Records provided »
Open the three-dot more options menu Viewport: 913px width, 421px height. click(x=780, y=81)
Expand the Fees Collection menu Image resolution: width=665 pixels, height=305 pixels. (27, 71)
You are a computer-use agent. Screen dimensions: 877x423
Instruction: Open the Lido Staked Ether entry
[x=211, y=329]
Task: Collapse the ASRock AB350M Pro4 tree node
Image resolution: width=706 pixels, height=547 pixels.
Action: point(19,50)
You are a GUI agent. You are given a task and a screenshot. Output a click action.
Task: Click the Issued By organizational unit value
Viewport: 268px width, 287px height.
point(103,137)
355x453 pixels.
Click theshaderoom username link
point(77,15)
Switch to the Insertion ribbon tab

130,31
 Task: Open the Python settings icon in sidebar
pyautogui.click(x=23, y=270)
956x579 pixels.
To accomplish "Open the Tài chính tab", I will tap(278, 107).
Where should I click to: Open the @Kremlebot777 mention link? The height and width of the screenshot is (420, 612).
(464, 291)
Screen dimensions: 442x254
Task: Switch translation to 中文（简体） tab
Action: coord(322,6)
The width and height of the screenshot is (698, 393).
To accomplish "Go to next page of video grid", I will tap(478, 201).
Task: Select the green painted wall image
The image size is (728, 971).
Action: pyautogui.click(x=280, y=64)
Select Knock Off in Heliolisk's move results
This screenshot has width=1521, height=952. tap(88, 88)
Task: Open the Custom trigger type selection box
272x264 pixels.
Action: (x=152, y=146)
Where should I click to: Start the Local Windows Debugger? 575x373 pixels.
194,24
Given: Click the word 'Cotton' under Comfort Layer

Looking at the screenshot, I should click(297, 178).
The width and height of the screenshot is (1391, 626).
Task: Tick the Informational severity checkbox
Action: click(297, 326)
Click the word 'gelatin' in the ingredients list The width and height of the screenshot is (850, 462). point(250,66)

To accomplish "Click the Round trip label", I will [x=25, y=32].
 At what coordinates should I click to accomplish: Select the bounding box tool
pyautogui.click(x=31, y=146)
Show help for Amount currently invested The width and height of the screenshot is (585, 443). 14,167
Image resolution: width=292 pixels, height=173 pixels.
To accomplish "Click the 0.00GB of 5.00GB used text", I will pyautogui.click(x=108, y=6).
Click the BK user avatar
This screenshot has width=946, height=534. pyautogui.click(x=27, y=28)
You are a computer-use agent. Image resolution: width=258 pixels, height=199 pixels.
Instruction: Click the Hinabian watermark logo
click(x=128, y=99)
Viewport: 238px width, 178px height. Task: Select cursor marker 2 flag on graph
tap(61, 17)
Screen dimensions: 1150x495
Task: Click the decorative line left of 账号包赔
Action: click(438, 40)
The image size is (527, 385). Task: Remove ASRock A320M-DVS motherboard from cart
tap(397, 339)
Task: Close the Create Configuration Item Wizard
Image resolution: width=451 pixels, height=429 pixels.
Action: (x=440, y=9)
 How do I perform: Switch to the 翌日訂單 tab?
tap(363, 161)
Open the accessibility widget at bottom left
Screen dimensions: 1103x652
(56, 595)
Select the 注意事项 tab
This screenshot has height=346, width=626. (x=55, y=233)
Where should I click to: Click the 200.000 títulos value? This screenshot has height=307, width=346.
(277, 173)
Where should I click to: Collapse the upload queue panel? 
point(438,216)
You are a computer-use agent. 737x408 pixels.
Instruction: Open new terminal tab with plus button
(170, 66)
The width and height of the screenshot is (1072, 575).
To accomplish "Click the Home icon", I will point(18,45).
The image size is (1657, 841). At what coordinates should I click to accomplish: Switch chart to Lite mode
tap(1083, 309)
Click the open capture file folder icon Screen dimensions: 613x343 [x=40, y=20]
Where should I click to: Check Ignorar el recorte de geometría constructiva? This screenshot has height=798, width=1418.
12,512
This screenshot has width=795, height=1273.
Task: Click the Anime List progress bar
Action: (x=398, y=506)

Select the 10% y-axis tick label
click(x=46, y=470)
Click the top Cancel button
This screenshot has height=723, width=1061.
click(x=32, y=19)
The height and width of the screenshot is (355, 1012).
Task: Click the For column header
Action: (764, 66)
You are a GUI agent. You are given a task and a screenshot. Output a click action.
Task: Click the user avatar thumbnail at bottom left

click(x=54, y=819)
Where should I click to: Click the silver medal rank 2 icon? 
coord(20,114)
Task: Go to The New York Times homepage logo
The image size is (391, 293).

Directions for this task »
Rewrite the records starting at the line containing "You are a computer-use agent. Image" and ending at the line containing "Action: (764, 66)", replacing "Cancel" with "Dismiss" and leaving everything else unchanged. Return only those lines.

Reply to the task »
You are a computer-use agent. Image resolution: width=258 pixels, height=199 pixels.
Instruction: Click the Hinabian watermark logo
click(x=128, y=99)
Viewport: 238px width, 178px height. Task: Select cursor marker 2 flag on graph
tap(61, 17)
Screen dimensions: 1150x495
Task: Click the decorative line left of 账号包赔
Action: click(438, 40)
The image size is (527, 385). Task: Remove ASRock A320M-DVS motherboard from cart
tap(397, 339)
Task: Close the Create Configuration Item Wizard
Image resolution: width=451 pixels, height=429 pixels.
Action: (x=440, y=9)
 How do I perform: Switch to the 翌日訂單 tab?
tap(363, 161)
Open the accessibility widget at bottom left
Screen dimensions: 1103x652
(56, 595)
Select the 注意事项 tab
This screenshot has height=346, width=626. (x=55, y=233)
Where should I click to: Click the 200.000 títulos value? This screenshot has height=307, width=346.
(277, 173)
Where should I click to: Collapse the upload queue panel? 
point(438,216)
You are a computer-use agent. 737x408 pixels.
Instruction: Open new terminal tab with plus button
(170, 66)
The width and height of the screenshot is (1072, 575).
To accomplish "Click the Home icon", I will point(18,45).
The image size is (1657, 841). At what coordinates should I click to accomplish: Switch chart to Lite mode
tap(1083, 309)
Click the open capture file folder icon Screen dimensions: 613x343 [x=40, y=20]
Where should I click to: Check Ignorar el recorte de geometría constructiva? This screenshot has height=798, width=1418.
12,512
This screenshot has width=795, height=1273.
Task: Click the Anime List progress bar
Action: (x=398, y=506)

Select the 10% y-axis tick label
click(x=46, y=470)
Click the top Dismiss button
This screenshot has height=723, width=1061.
click(x=32, y=19)
The height and width of the screenshot is (355, 1012).
Task: Click the For column header
Action: (764, 66)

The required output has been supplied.